Advice from Fat Elvis

We're nearly one-twelfth of the way into 2010, but if you're averse to new year's resolutions it takes that long to make them

I don't do new year resolutions. I find them depressing. There is little that is worse than cleaning out a drawer to find a rumpled piece of paper bearing promises made to yourself five years before in the vein of, I will walk to work everyday, I will floss my teeth every night, I will be nicer to the drop-kicks I come across stealing disability car parks at the mall. Because how often do you actually follow through on these pledges? Ahem, I thought so.

But some years feel more momentous than others and inspire one to consider resolutions, even if we prefer to dress them down as "ideas" or "options". For me 2010 is one of those years, not because I have a milestone birthday coming up or expect any life-changing happening but because I can hear fat, Vegas Elvis crooning in my left ear: it's now or never. . . tomorrow will be too late.

That is why, as I drive around Auckland in the family wagon with my two small men--the baby and the dog--I listen to Britney, bitch, because it turns out I like her and although I know her music is not of great quality, will not perhaps hold up to the passing decades like Aretha's or Joni's or even Madonna's, it's fun and peppy and it makes me smile. At 35 I am no longer afraid to admit that I like trashy music, and that is something of a victory, I feel.

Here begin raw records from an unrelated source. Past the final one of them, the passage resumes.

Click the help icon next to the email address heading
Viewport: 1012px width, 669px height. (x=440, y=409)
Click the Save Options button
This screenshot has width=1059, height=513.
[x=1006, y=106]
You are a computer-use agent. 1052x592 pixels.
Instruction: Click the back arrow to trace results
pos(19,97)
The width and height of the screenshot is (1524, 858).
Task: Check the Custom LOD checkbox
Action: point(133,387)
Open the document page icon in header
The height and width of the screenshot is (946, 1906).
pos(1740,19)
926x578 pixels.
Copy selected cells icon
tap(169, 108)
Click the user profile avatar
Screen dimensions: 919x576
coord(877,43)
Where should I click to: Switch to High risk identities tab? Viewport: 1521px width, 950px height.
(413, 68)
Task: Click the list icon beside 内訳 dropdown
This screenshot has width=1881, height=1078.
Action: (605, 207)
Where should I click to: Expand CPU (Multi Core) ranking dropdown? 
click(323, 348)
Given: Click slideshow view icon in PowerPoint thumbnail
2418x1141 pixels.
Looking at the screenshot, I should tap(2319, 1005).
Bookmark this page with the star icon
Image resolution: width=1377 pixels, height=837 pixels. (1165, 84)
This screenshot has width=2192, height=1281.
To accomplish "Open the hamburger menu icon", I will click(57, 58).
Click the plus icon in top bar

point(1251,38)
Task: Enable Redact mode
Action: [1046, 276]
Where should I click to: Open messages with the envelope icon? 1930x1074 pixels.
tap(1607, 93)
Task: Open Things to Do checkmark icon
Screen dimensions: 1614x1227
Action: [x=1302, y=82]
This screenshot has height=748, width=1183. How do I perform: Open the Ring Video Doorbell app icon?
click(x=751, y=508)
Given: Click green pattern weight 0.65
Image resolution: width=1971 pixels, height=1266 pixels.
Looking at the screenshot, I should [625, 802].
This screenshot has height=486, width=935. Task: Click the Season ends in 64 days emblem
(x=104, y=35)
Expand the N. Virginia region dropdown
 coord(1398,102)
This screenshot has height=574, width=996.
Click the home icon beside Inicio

Like the Britney thing, I have been wearing a selection of inappropriate t-shirts since the Boxing Day sales. Not those creepy ones with slogans like Little Miss Behave, usually worn by 11-year-olds with heartbreakingly knobby knees. I am wearing a t-shirt bearing a multicoloured "space pony", whatever that is, and another emblazoned with Bam Bam from the Flintstones and a third with a scruffy dog wearing giant, heart-shaped hot pink sunglasses. Teamed with jandals and a jean skirt, I am ready to go anywhere. Actually, I may need to work on my grooming this year. I went to the movies with a group of sparkling Eastern Bays mothers last week and looked like their bratty kid sister.

What else? Well, I am going to work more in 2010. Someone described me as a stay-at-home mum the other day and I didn't recognise myself, although it is undoubtedly an accurate description. I stay at home with the baby while hubby works in an office with nice stationery supplies and glamorous coworkers. He comes home and tells me about the Vietnamese sandwiches he sometimes gets at lunchtime. It sounds fun and I want some of that action.

I will continue my culinary adventures. Last year I promised hubby I would learn three new dishes so I could take on more responsibility in the kitchen, which is totally fair, although his food tastes 80 percent better than mine. Still, thanks to his prodding, I can now roast a chicken and make gravy (not from a packet, huzzah!), I can turn out spinach filo pastry parcels with ease, and if the occasion requires, can bake a fancy-schmancy chocolate cake with ridiculously decadent icing. Last night I whipped up fresh pasta sauce without a recipe, which has to be a turning point. Tomatoes from the garden, garlic, pesto, fresh basil leaves, and salt and pepper. So good.

I will stop reading mothering books. They are too, too awful. I just finished Perfect Madness by Judith Warner and now fear I will never reach my potential as a woman because I chose to have a baby. Actually, I don't—but I should because Judith did a lot of research and is seething with conviction.

Finally, I will endeavour to appreciate my life. Properly, not in a schmaltzy, Oprah-endorsed "thankfulness journal" way, but in an honest, "crikey-aren't-we-lucky-people!" way. Messy as it is, silly as it is, exhausting as it is, it is my job to make the most of my life. If that means Britney and space ponies, so be it.